In spite of this, the athletic center’s pools have been operating normally, Risan noted. Tighter scheduling among the staff has been the main obstacle as a result of the shortage, she said.
“Between myself and my assistant and supervisors, we try and cover those gaps and keep at least four lifeguards on stand available at all points of the day,” Risan said.
Because of the shortage, Southdale YMCA has needed to limit the opening of its leisure pool to certain hours when it had enough staff, Shannon Kinstler, senior director of aquatics for the YMCA of the North, said in a statement provided to the Sun Current. Though it did not say how many more lifeguards are yet needed at the Edina facility, a spokesperson for the YMCA said the entire region is still looking for about 100 more lifeguards.
“Since the pandemic we haven’t had the flow of applicants as in previous years,” Kinstler said.
Reasons for the shortage, ways to combat
Fisher, of the American Lifeguard Association, points to reliance on school-age youth to be lifeguards and obstacles to certification due to years of the COVID-19 pandemic as contributors to the shortage. A lifeguard must undergo recertification every two years, which booted out many lifeguards as pools were closed in 2020 and somewhat open last year, he said.
“They’re not even there available to hire. So that’s the crisis,” Fisher added. “All the schools are out. People want to go on vacation, and we’re trying to get the pools open, and we just don’t have the candidates to be able to do so.”
A tight labor market, limited available lifeguarding courses and the recertification process being interrupted by the pandemic were reasons Risan cited as to why facilities are experiencing fewer candidates. To recruit more, Risan said bonuses for employees who refer others to become lifeguards at Life Time were used.
Word of mouth was the most important recruitment tool at the Edina Aquatics Center, McGrath said. Employees who referred lifeguards – and the new lifeguards themselves – could receive $200 for staying with the facility for the season.

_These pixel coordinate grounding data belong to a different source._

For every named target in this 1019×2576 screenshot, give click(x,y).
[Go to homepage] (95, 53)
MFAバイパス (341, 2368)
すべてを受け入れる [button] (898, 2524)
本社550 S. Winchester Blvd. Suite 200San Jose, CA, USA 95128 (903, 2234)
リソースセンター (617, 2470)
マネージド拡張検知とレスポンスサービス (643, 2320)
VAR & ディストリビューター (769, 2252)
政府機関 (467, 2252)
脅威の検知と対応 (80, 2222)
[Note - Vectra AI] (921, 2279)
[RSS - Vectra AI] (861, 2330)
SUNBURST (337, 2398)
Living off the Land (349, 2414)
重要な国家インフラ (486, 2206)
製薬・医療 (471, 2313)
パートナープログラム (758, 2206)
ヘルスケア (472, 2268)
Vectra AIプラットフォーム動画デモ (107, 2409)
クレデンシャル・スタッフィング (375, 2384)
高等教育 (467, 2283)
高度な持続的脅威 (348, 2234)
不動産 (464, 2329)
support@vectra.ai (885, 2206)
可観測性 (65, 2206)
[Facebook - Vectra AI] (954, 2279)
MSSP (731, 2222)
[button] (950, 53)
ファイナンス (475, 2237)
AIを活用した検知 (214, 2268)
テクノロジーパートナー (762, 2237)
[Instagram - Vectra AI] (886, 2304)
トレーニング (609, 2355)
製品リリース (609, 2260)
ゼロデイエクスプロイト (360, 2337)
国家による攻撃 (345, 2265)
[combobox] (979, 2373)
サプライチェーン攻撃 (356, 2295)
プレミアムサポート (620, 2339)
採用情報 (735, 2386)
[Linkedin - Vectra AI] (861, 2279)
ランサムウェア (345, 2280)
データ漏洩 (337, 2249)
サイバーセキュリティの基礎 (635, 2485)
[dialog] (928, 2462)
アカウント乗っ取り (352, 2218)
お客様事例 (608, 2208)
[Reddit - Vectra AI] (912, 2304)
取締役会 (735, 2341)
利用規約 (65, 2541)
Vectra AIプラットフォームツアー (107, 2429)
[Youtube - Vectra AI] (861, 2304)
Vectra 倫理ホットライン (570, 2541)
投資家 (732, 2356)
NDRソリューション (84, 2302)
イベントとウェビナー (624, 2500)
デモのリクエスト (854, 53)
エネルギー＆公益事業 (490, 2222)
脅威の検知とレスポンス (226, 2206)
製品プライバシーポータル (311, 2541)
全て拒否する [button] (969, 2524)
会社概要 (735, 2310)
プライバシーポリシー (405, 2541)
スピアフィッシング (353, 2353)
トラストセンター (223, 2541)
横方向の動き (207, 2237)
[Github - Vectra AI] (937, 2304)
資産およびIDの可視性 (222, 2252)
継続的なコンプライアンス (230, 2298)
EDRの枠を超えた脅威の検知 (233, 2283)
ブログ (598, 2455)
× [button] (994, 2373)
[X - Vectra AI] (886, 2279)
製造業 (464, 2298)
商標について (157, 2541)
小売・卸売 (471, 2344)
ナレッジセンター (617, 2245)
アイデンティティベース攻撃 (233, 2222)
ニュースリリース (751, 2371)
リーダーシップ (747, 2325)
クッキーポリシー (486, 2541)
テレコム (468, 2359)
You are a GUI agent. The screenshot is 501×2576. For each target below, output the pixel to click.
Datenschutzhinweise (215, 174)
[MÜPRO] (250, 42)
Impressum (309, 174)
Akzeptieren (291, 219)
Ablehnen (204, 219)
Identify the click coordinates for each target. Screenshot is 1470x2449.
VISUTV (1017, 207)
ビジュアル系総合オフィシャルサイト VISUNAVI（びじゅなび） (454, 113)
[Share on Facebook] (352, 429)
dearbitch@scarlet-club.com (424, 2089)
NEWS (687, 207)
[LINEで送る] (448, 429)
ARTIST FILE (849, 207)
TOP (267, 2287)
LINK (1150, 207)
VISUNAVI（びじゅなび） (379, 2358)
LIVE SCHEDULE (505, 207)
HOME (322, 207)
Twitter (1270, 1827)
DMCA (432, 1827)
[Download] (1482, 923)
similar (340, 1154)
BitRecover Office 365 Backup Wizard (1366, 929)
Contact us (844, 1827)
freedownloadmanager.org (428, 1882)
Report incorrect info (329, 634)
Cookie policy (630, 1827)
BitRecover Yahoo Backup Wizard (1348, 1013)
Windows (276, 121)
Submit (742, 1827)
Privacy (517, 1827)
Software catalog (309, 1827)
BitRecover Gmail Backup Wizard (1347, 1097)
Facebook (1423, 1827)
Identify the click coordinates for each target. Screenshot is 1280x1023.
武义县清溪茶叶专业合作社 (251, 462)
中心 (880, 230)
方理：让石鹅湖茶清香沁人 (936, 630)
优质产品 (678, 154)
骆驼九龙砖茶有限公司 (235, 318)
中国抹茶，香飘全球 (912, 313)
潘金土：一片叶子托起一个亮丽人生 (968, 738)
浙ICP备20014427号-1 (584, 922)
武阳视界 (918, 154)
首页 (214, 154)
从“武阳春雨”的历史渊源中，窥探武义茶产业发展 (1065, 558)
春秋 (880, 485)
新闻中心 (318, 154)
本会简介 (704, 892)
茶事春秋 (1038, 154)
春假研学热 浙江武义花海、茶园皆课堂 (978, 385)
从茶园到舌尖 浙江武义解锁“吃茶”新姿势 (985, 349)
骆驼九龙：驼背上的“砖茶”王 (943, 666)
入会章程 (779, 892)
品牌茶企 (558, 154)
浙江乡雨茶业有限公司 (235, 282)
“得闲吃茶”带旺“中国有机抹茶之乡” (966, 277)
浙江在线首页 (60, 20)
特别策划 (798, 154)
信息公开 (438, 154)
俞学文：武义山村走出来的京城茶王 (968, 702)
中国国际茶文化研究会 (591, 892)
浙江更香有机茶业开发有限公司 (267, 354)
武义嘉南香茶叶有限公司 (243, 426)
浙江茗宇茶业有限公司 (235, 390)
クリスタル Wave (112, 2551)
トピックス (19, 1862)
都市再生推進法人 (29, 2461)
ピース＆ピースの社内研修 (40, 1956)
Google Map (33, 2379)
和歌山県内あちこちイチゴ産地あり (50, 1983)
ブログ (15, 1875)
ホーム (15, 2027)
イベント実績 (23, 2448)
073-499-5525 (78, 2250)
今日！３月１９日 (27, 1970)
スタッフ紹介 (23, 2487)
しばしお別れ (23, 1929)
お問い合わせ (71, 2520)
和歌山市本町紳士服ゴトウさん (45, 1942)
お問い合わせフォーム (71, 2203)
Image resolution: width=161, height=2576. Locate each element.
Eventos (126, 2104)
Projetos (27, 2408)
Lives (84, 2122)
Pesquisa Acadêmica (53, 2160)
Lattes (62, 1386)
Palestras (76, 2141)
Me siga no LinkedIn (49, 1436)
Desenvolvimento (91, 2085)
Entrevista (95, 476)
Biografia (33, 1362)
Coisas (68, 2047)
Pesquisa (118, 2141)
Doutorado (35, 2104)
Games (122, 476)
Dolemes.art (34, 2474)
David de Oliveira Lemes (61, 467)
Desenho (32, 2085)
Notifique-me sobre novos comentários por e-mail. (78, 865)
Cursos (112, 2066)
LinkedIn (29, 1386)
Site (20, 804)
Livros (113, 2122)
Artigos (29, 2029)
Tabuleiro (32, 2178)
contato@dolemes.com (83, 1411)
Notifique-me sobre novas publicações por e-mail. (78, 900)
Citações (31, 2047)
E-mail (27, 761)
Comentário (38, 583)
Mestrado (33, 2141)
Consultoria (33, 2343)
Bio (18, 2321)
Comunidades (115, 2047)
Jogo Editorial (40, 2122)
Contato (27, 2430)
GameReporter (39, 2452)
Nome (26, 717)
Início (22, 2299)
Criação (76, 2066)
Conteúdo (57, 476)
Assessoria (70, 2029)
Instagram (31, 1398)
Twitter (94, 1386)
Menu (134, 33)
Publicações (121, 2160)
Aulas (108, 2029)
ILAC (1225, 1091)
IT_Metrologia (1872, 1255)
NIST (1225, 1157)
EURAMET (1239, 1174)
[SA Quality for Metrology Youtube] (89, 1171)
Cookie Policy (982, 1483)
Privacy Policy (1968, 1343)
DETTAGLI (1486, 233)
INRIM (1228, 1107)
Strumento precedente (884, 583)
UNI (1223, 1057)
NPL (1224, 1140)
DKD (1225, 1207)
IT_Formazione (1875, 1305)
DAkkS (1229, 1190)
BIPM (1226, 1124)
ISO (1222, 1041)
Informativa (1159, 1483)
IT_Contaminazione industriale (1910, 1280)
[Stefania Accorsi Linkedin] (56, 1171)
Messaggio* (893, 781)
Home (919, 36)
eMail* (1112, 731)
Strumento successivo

Other incentives, like free employee certification and uniforms, were also offered to the lifeguards for the first time this year, she added.
“It’s really awesome to see these young people come together to take on this responsibility and help us run a fun, safe operation,” McGrath said. The general age group of lifeguards employed at the center are ages 16-20.
Facilities need to offer free lifeguard training for their prospective employees, Fisher said. “This is something that’s completely new to the lifeguard profession.”
Similar hourly jobs saw an increase in wages, putting pressure on the facility to heighten pay for lifeguards, Eyler said. But the club is “grateful” to have the resources to offer competitive wages and that positive referrals from existing staff helped the facility have “a strong team going into summer,” she said.
Kinstler said the YMCA also offered incentives like sign-on and referral bonuses, free and paid time training and extra pay over 20 hours of work.
There are other reasons the wider public should care about the lifeguard shortage, particularly when it comes to water safety concerns like drowning, Kay Zuccaro, a certified lifeguard and water safety instructor in Edina, pointed out.
Because people are not becoming familiar with water safety procedures as a lifeguard earlier, this could lead to less swimming teachers, and subsequently, not as many opportunities for kids to learn how to swim, Zuccaro said.
Being a lifeguard and water safety instructor is “a fun job, it’s an important job,” she added.
Fisher suggested that a person who has spare time should get trained as a lifeguard and that facilities should continuously train lifeguards to ease any future shortage.
“The value of having guarded areas are tremendous to society,” Fisher said.